The stones of Athassel

Athassel Abbey: inside looking out

The Augustinian Priory at Athassel was founded in around 1200 by one William de Burgo and dedicated to the English Saint Edmund. It is close to the village of Golden, which is about half way between Tipperary Town and Cashel.

Athassel was within the bend of the river, islanded by a channel that powered its mill (or mills) and may have watered its fish-ponds.

The bridge over the channel

There was also an entrance from the far side of the Suir, via a ford guarded by a motte.

A doorway at Athassel

If you decide to visit Athassel — an excellent thing to do — be warned that there is very little space to park safely: possibly just one space at the top of a lane.

The choir or chancel

The priory was attacked and burned several times and its buildings were altered and rebuilt several times over the centuries.

Part of the west front

View from the south, with the latrine block at the right

The Priory had a (small) town around it, and that too seems to have altered over the years.

The chancel or choir from the north

The entrance block, showing signs of rebuilding

A private place

From the fourteenth century onwards Athassel was in decline …
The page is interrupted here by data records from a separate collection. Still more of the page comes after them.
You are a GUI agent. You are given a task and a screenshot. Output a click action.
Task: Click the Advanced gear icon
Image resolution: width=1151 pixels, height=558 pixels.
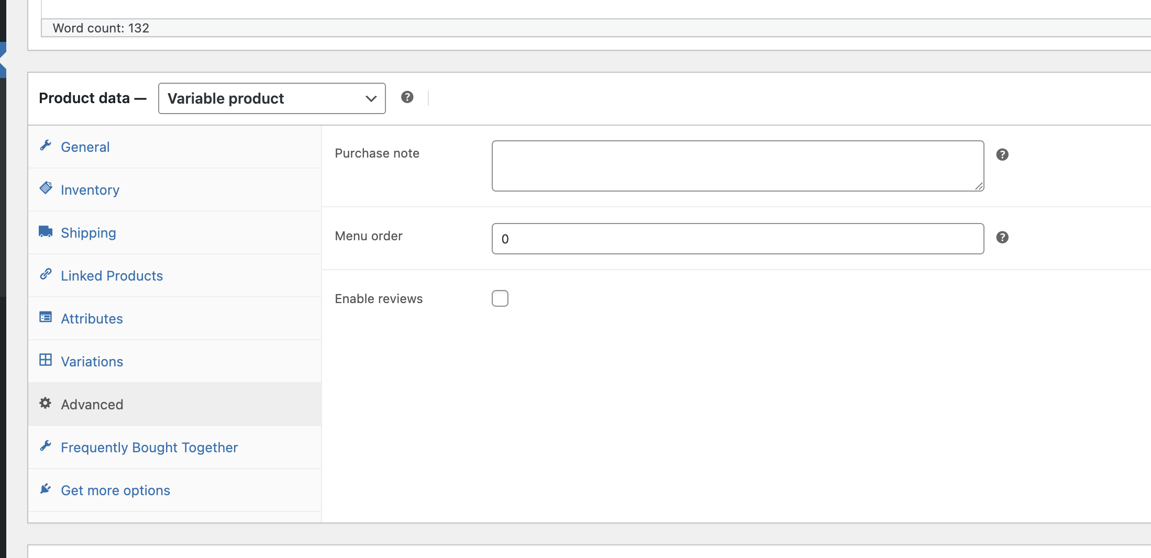[x=46, y=403]
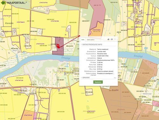Click the Maaportaal logo

pyautogui.click(x=14, y=3)
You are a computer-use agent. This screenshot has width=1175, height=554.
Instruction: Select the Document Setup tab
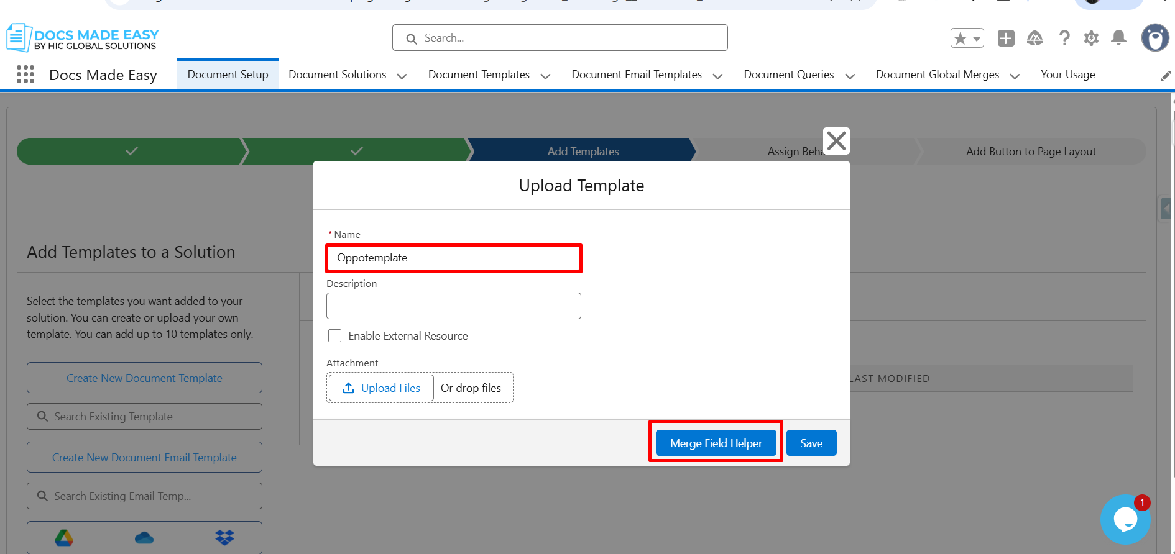pos(228,75)
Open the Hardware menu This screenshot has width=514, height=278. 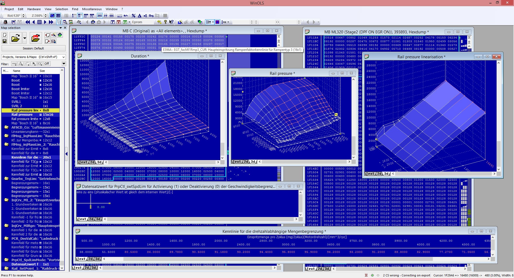point(34,9)
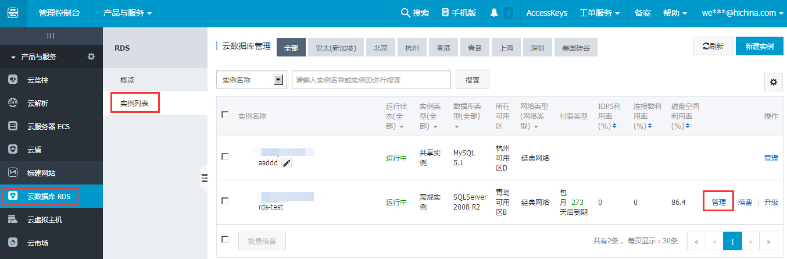Click the instance name search input field
Screen dimensions: 787x259
(x=371, y=80)
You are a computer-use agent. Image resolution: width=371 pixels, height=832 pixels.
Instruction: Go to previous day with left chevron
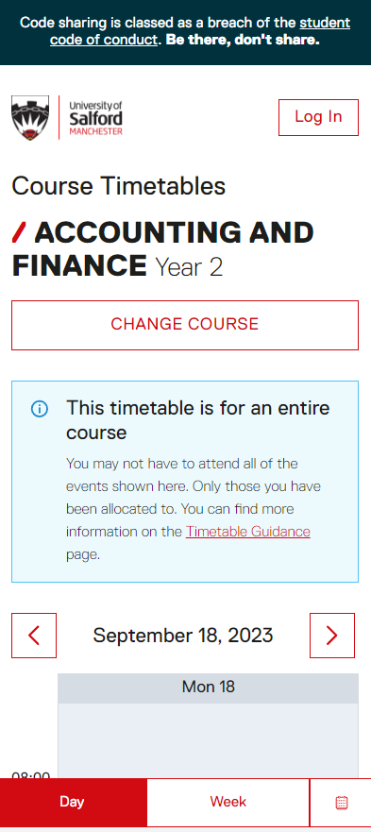[x=34, y=636]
Inside the choir or chancel

… and the Butlers of Ormond had replaced the de Burgos as the most influential family. After King Henry VIII dissolved the monasteries in 1537, the Butlers took over the lands and other properties.

Stairway

The site has been in state care since 1880.

The tower

But the really extraordinary thing about Athassel …

Evening

… at least from the waterways viewpoint …

Stone inside

… is that Dundry stone was used for sculptural (but not for structural) work.
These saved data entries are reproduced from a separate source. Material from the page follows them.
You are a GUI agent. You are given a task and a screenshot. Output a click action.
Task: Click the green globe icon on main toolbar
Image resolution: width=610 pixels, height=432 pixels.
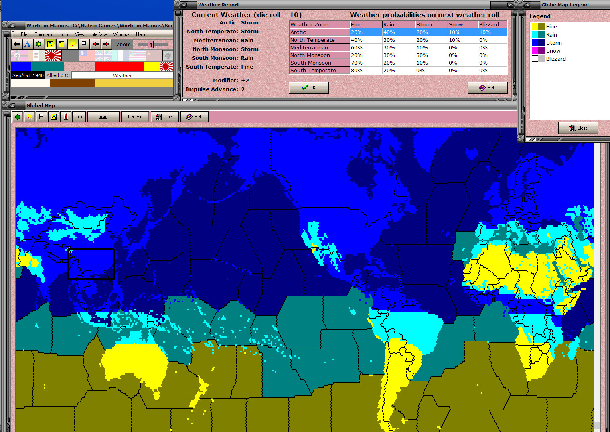point(39,44)
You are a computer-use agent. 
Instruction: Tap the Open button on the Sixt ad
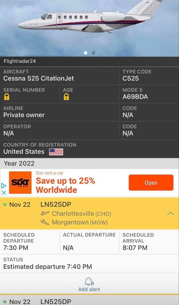[151, 183]
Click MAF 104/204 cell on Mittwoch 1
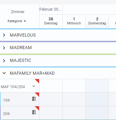This screenshot has height=120, width=116. point(74,86)
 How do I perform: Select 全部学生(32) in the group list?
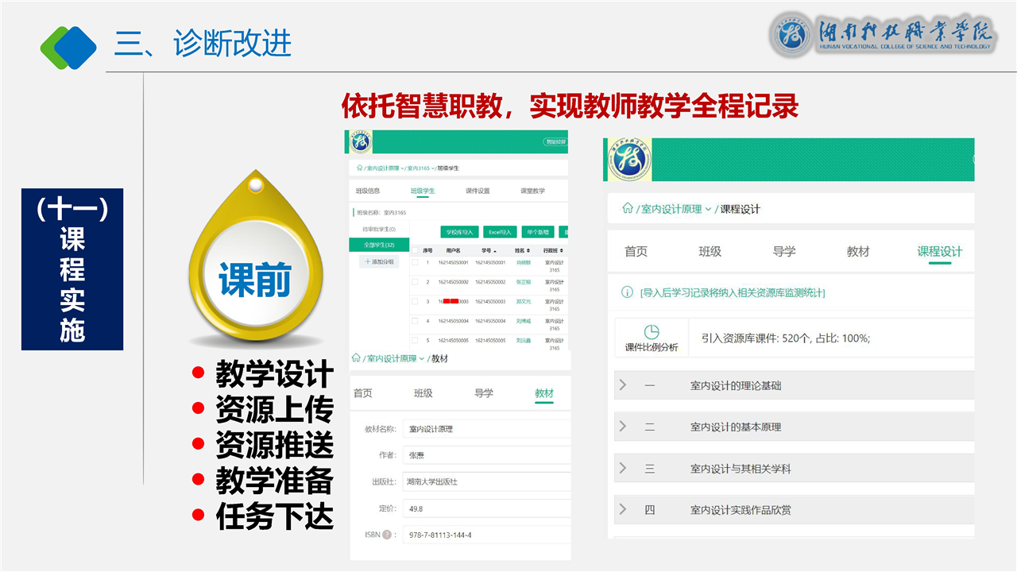[x=379, y=245]
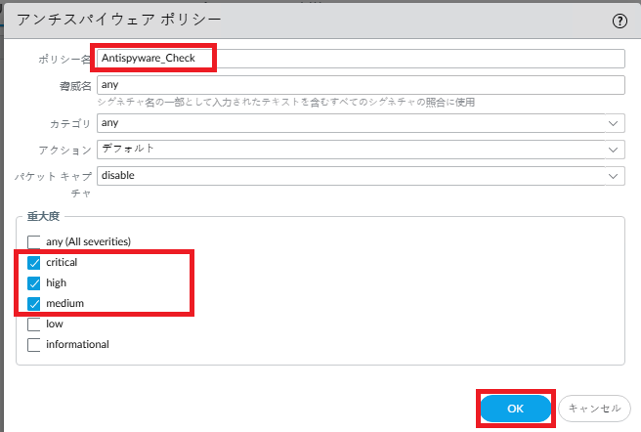Click the ポリシー名 field containing Antispyware_Check
The height and width of the screenshot is (432, 641).
point(360,59)
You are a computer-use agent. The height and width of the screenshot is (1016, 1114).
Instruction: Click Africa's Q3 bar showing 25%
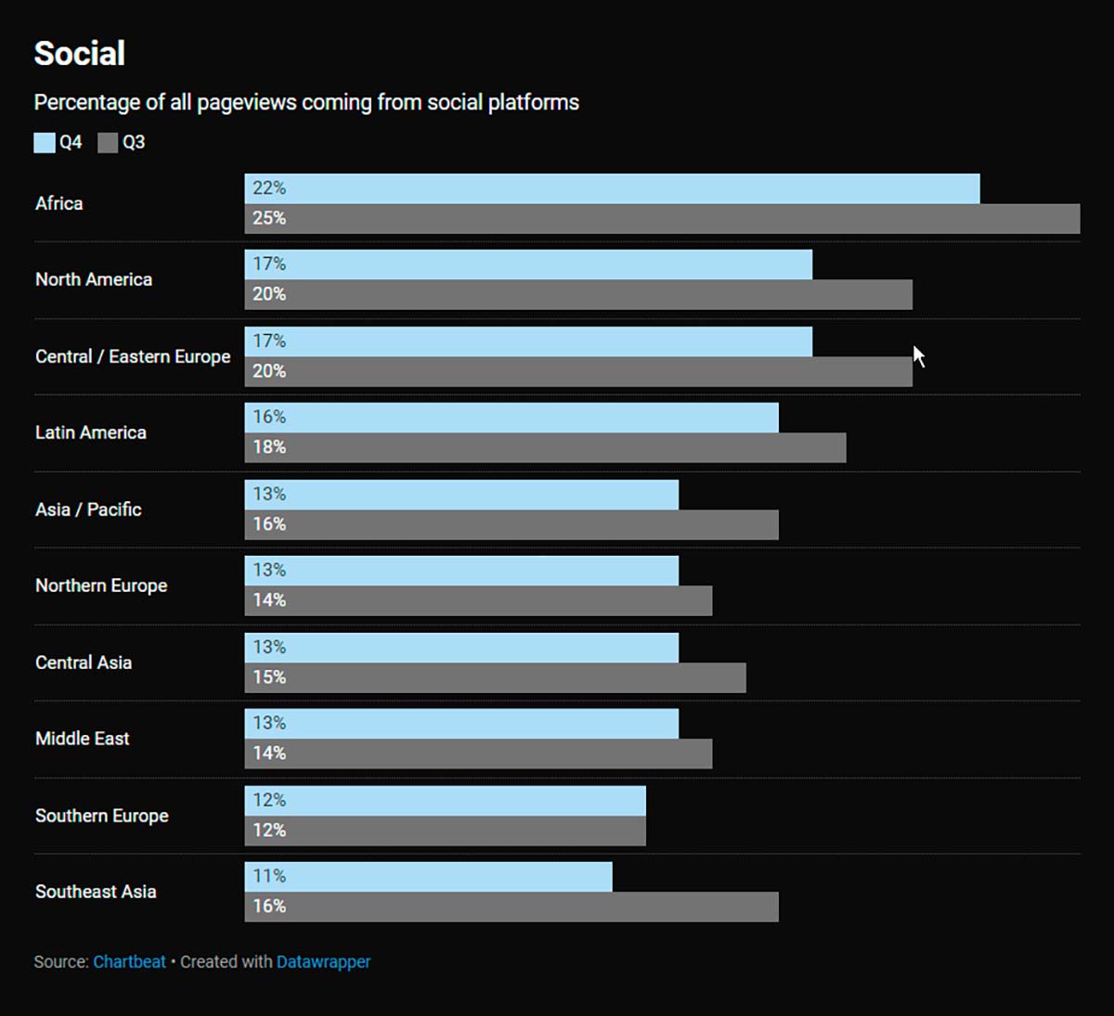662,219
Now, that may mean as little to you as it did to me, until I looked it up and found that Dundry is in Somerset, on the Bristol Channel. The stone could have been taken from there to Waterford by sea and it must have been hauled up the Suir from there.

In the last century, the horse-drawn traffic up the Suir to Clonmel ceased, and Carrick-on-Suir became the effective head of the navigation. But Athassel is at least another twenty miles upstream from Clonmel, and cargoes were brought up there seven hundred or so years ago.
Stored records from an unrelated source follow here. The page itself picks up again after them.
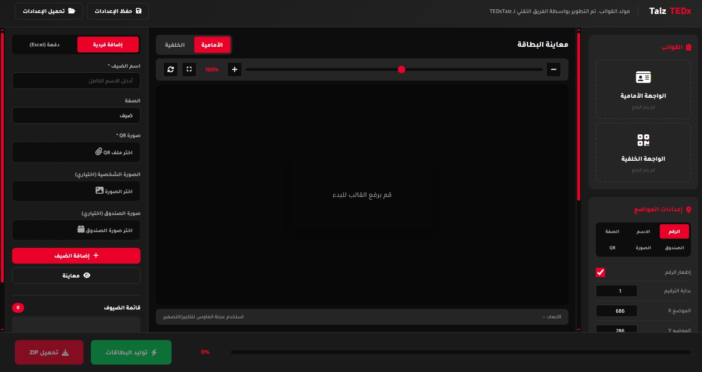Open the QR position settings tab
The height and width of the screenshot is (372, 702).
coord(612,248)
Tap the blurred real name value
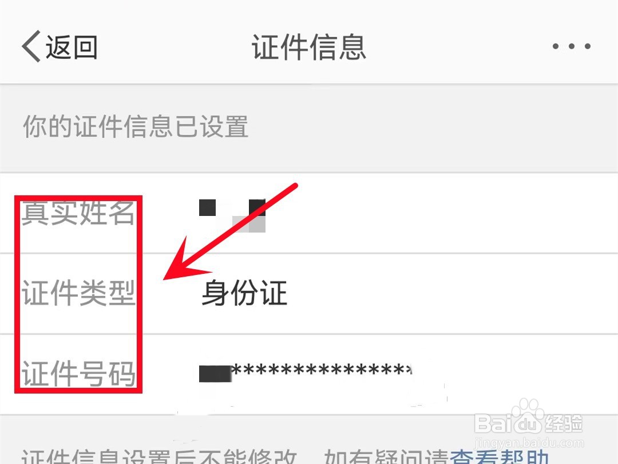The height and width of the screenshot is (464, 618). [x=232, y=215]
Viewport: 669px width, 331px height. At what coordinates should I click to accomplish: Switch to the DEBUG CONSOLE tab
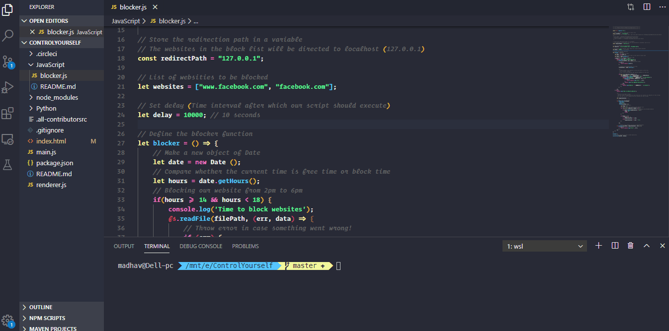tap(201, 246)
This is the sort of thing that shows us how little we really know about the history of inland waterways. As Fred Hamond points out in Survey of Lower Suir River: Tinhalla to Knocklofty Bridge Part 1: Built Heritage, Volume 1: General Overview (downloadable here):

Shallow-draft  vessels plied between Waterford, Carrick and Clonmel for many centuries, well before these towns become centres of industry and commerce in the 18th and 19th centuries. As far back as 1537, the citizens of Clonmel were complaining that the various fish weirs across the river were obstructing traffic.

But they went further: to Cahir and to Athassel. How did they do it? I imagine that there were three aspects:

  • wait for a suitable time when the water level is not too low and the flood is not too strong
  • use plenty of manpower or horsepower (and probably fairly small boats)
  • build small dams here and there to raise the level. A recent example is discussed here.

The number of waterways used for transport was probably much larger than we think: what might look non-navigable to us might have been manageable by older generations.

My source for the information on this page is the Conservation Plan: Athassel Augustinian Priory, County Tipperary prepared by Margaret Quinlan Architects for the Office of Public Works in (I think) 2008. The photos are mine own, as is the responsibility for any errors in interpreting the information in the plan.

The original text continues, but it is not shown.